La suite égratigne le rôle des inspecteurs et explique comment ceux-ci sont perçus. Le lycée est un lieu :
 

 « où les inspecteurs, si par miracle ils viennent, regardent, avant d'inspecter, l'ancien rapport d'inspection, parce que comme ça ils ont déjà une idée et un jugement formés. C'est plus simple et puis il ne s'agit pas de contredire l'inspecteur précédent et d'ailleurs, le prof est d'abord :

  - une nature en général infantile (dixit les rapports, normal il n'a jamais quitté le cadre scolaire),

  - peu susceptible d'évoluer,

  - rangé dans des catégories : rayonnant ou pas, bordélisé ou pas, assidu ou pas, aux ordres ou pas. »

Un jour où cette enseignante est allée rendre visite à un médecin du rectorat pour justifier pourquoi elle faisait une demande pour travailler sur un poste adapté, car elle n’en pouvait plus et se sentait de plus en plus dépressive, ce  médecin lui a expliqué que :

 
« dans une usine, quand les boulons changeaient il fallait bien que les ouvriers s'adaptent aux nouveaux boulons » et que « dans l'enseignement, c'était pareil, il fallait s'adapter. »

 Et cette enseignante de se demander qui étaient les boulons !

 Qui plus est, il est des objectifs que personne ne peut mener à bien, même s’ils sont imposés par la hiérarchie. On peut par exemple arriver à changer sa façon de travailler avec des boulons qui auraient changé de forme, mais il est loufoque de croire que l’on pourra  conserver un enseignement de qualité en classe de première, filière scientifique, quand l’horaire hebdomadaire passe de 6h à 4h, cela tout en perdant un temps précieux avec des ordinateurs pour des travaux pratiques présentés comme la panacée. On peut rêver…

Pour en arriver au grave problème concernant Mme Bovary, il faut continuer la lecture de l’article qui nous montre, en reprenant quelques instructions ministérielles concernant les programmes, combien il est facile de rédiger ceux-ci sans prendre en compte les réalités du terrain. Il est temps de se poser la question vitale de savoir s’il est possible de captiver une classe de 35 élèves sur un roman de Gustave Flaubert en suivant les instructions suivantes :

·         « constitution et enrichissement d'une culture littéraire ouverte sur d'autres champs du savoir et sur la société » ;

 Comme beaucoup de professeurs du secondaire qui vivent la réalité du terrain jour après jour et composent avec, notre enseignante se dit que cela fait sans doute longtemps que les personnes qui ont élaboré ces programmes n'ont pas mis les pieds dans une classe.
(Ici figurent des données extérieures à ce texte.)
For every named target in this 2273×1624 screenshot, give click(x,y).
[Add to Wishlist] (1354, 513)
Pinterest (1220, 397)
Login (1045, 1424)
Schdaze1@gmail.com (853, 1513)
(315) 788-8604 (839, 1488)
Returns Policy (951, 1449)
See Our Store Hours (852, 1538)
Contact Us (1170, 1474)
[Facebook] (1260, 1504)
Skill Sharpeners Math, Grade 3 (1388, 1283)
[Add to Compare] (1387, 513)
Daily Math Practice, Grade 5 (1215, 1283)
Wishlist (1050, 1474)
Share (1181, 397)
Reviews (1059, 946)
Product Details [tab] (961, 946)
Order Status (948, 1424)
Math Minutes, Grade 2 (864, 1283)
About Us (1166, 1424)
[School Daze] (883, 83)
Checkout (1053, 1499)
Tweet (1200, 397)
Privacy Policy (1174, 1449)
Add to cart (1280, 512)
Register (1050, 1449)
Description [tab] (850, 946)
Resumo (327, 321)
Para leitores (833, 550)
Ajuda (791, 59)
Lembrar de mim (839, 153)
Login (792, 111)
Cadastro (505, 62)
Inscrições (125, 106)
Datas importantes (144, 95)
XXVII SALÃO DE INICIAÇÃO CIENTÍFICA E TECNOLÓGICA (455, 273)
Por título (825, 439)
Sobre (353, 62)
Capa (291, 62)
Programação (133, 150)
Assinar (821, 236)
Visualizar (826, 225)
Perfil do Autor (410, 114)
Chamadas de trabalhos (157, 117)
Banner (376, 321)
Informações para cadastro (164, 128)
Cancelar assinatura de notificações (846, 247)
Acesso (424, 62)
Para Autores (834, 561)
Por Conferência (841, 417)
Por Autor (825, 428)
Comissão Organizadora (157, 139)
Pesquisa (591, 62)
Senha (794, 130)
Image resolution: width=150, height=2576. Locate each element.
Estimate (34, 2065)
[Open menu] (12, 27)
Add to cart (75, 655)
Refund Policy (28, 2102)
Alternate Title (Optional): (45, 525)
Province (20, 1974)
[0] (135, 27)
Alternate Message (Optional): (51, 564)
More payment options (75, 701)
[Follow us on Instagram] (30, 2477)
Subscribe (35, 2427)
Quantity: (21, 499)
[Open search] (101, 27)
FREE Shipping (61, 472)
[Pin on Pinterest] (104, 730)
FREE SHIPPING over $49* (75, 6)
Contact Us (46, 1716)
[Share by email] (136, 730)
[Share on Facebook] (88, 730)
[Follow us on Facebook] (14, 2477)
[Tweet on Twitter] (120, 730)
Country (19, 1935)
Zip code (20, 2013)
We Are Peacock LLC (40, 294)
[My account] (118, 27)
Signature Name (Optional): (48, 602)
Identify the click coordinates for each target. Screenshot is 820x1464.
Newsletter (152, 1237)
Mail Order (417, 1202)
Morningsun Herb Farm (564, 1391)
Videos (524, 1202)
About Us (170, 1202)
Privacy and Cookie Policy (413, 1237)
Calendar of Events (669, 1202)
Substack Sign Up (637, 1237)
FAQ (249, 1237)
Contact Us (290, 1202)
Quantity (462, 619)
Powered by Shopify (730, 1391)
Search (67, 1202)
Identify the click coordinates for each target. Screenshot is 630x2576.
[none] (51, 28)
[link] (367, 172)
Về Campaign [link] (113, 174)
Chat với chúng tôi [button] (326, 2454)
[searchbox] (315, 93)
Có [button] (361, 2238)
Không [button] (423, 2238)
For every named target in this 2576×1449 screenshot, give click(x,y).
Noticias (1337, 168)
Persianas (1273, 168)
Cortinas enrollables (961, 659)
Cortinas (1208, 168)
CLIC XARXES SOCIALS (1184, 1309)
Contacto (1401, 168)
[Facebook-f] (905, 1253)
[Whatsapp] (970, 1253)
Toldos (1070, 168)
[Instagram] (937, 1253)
Mais où se trouve la « chaudasse » dans tout cela ? Voilà :
 

« A la fin de la séquence « étude du roman réaliste », après une « lecture analytique » de « Madame Bovary » (étude des passages-clés) et visionnage du film de Claude Chabrol, j'ai obtenu des résultats assez encourageants finalement (j'ai réussi à cocher la case « culture littéraire ouverte sur d'autres champs du savoir et sur la société contemporaine ») :

– Ben m'd'am, en fait, c'est une chaudasse madame Bovary ?

– Ben oui, si vous voulez, on peut dire ça comme ça. »  (Falbala, 2011)



[1] On compte seulement entre un et cinq médecins par rectorat, et si une campagne de recrutement de médecins du travail a bien été lancée en 2010 avec 80 postes proposés au recrutement, ce sont seulement 17 médecins qui ont finalement été embauchés. La médecine du travail n’attire pas les foules : voilà encore un métier à revaloriser (source : (Battaglia, et al.).